This article was published 23/05/2024 (472 days ago), so information in it may no longer be current.

The Manitoba government is cracking down on nurses working in the public-health system who moonlight for private agencies and promising more money to health regions that use unionized workers.

The Manitoba Nurses Union supports the plan, but the opposition Progressive Conservatives say the NDP government is “forcing” nurses out of private agencies and into the public system.

A memorandum of understanding that’s part of the new contract reached with the MNU can fix the “skyrocketing” use of private-agency nurses, Premier Wab Kinew said in the house this week.

MIKAELA MACKENZIE / FREE PRESS FILES
                                Premier Wab Kinew said the deal aims to draw nurses back to the public system and includes a plan to reduce mandatory overtime and improve nurse-to-patient ratios.

MIKAELA MACKENZIE / FREE PRESS FILES

Premier Wab Kinew said the deal aims to draw nurses back to the public system and includes a plan to reduce mandatory overtime and improve nurse-to-patient ratios.

The public health-care system’s reliance on for-profit agency nurses has tripled over recent years and cost the province $56 million in the first three quarters of 2023-24.

“Money is better invested in retaining and supporting our publicly employed nurses,” MNU president Darlene Jackson said in an email Thursday.

“If we are truly committed to fixing health care and improving culture, rather than profiteering off the backs of the patients, we must continue to invest in our public health-care system.”

About 12,000 MNU members voted last week on the four-year deal recommended by the union. Nurses in five of the province’s six health regions voted in favour of the deal that increases wages by 11.25 per cent over four years, improves shift premiums, provides an annual full-time incentive and rewards long service.

However, Shared Health’s 3,400 nurses at the Health Sciences Centre rejected it, and their bargaining unit heads back to the negotiating table Friday.

“Money is better invested in retaining and supporting our publicly employed nurses.”–MNU president Darlene Jackson

Kinew said the deal aims to draw nurses back to the public system and includes a plan to reduce mandatory overtime and improve nurse-to-patient ratios.

The employer commits to making “best efforts to minimize to the greatest degree possible” the use of nurses employed by outside agencies to fill occasional available shifts, according to the memorandum of understanding shared by the MNU.

Such shifts, including those resulting from not filling term or permanent positions for a period of time, will be offered first to nurses at that facility in the public system, it said.

“Only when nurses at the facility, other sites and/or the provincial travel nurse team are not available, will the facility resort to seeking assistance from outside agencies.”

The side deal to the collective agreement also states that health regions “shall not retain or hire as an agency nurse” anyone who is also an employee of the health region.

That raised the Tories’ hackles.

MIKE DEAL / FREE PRESS FILES
                                ‘The NDP are forcing nurses into the public system rather than listening to their concerns and drawing them back in,’ said PC health critic Kathleen Cook.

+++++

» **Apply what you read**
(A) In the article on Manitoba's nurses contract, rewrite the passage from "This article was" up to and including "the public system.", with "Progressive Conservatives" replaced by "Tories".
(B) According to the article on Manitoba's nurses contract, by what percentage does the deal raise wages over four years?
(C) Carry the article on Manitoba's nurses contract further, starting after its final sentence.

» **Collected data**
+++++

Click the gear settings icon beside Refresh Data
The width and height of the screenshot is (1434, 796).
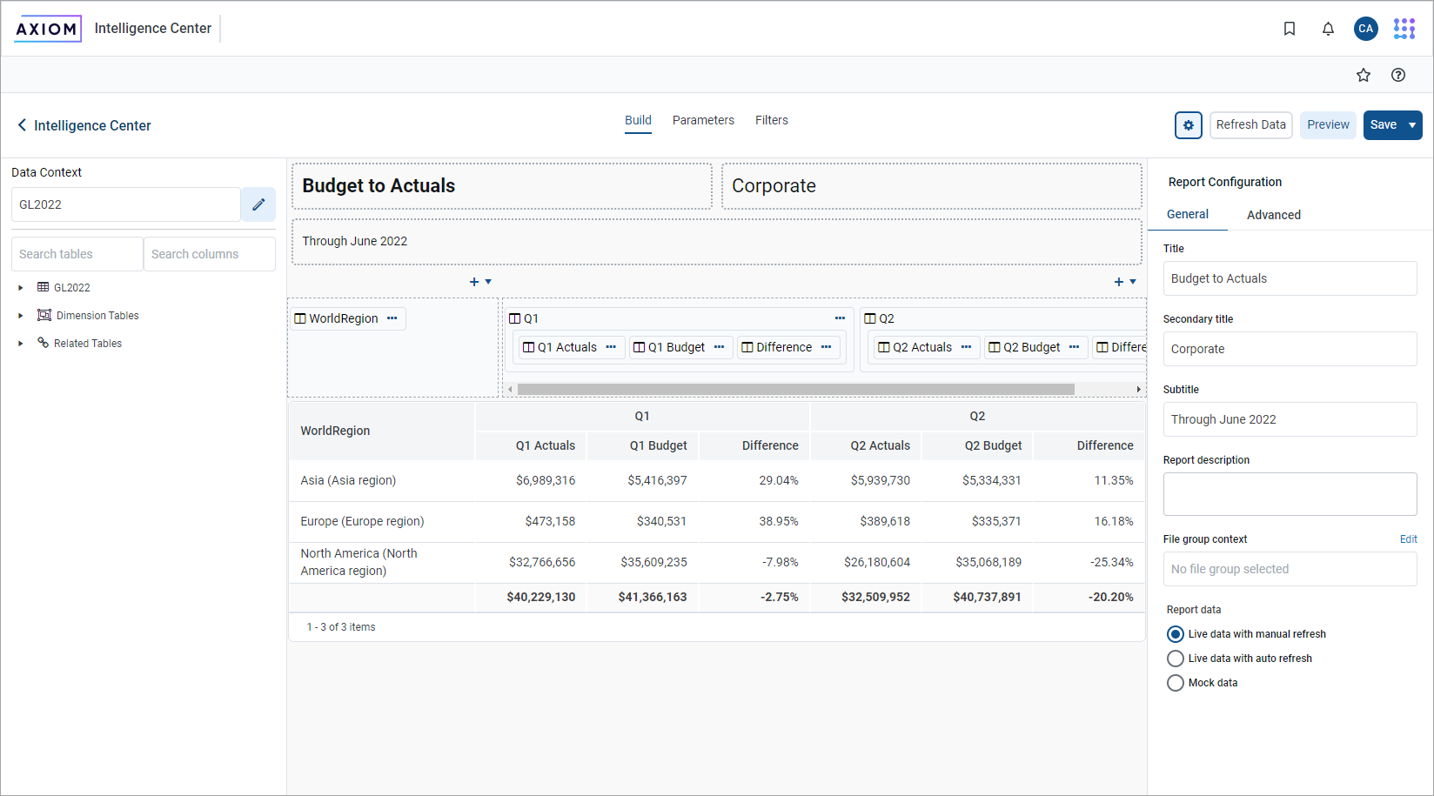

+++++

» **Outputs by task**
(A)
This article was published 23/05/2024 (472 days ago), so information in it may no longer be current.

The Manitoba government is cracking down on nurses working in the public-health system who moonlight for private agencies and promising more money to health regions that use unionized workers.

The Manitoba Nurses Union supports the plan, but the opposition Tories say the NDP government is “forcing” nurses out of private agencies and into the public system.

(B) 11.25 per cent

(C)
MIKE DEAL / FREE PRESS FILES

‘The NDP are forcing nurses into the public system rather than listening to their concerns and drawing them back in,’ said PC health critic Kathleen Cook.

“The NDP are forcing nurses into the public system rather than listening to their concerns and drawing them back in,” PC health critic Kathleen Cook said during question period Wednesday.

“(The tentative agreement) clearly states that agency nurses are now prohibited from working in their own employment organization. For example, a nurse who works shifts for an agency — and also keeps a casual position at St. Boniface to better control her own hours — now can’t work in the (Winnipeg Regional Health Authority) at all.

“She’ll have the choice of cutting her hours, dropping the flexibility of an agency or being forced to wait for a full-time position to come up.”

Kinew defended the deal.

“It has the building blocks to address what the nurses are asking for,” he told reporters Thursday.

“Nurses — whether they’re working at Health Sciences Centre, rural Manitoba, in the North — have been saying, ‘We want to end mandatory overtime, we want safer nurse-to-patient ratios, we want to have a work-life balance, see our families and be safe in the workplace.’”

Kinew noted the full-time incentive for nurses working in the provincial float pool, established to compete with private agencies by offering flexible scheduling with casual, part-time and full-time hours.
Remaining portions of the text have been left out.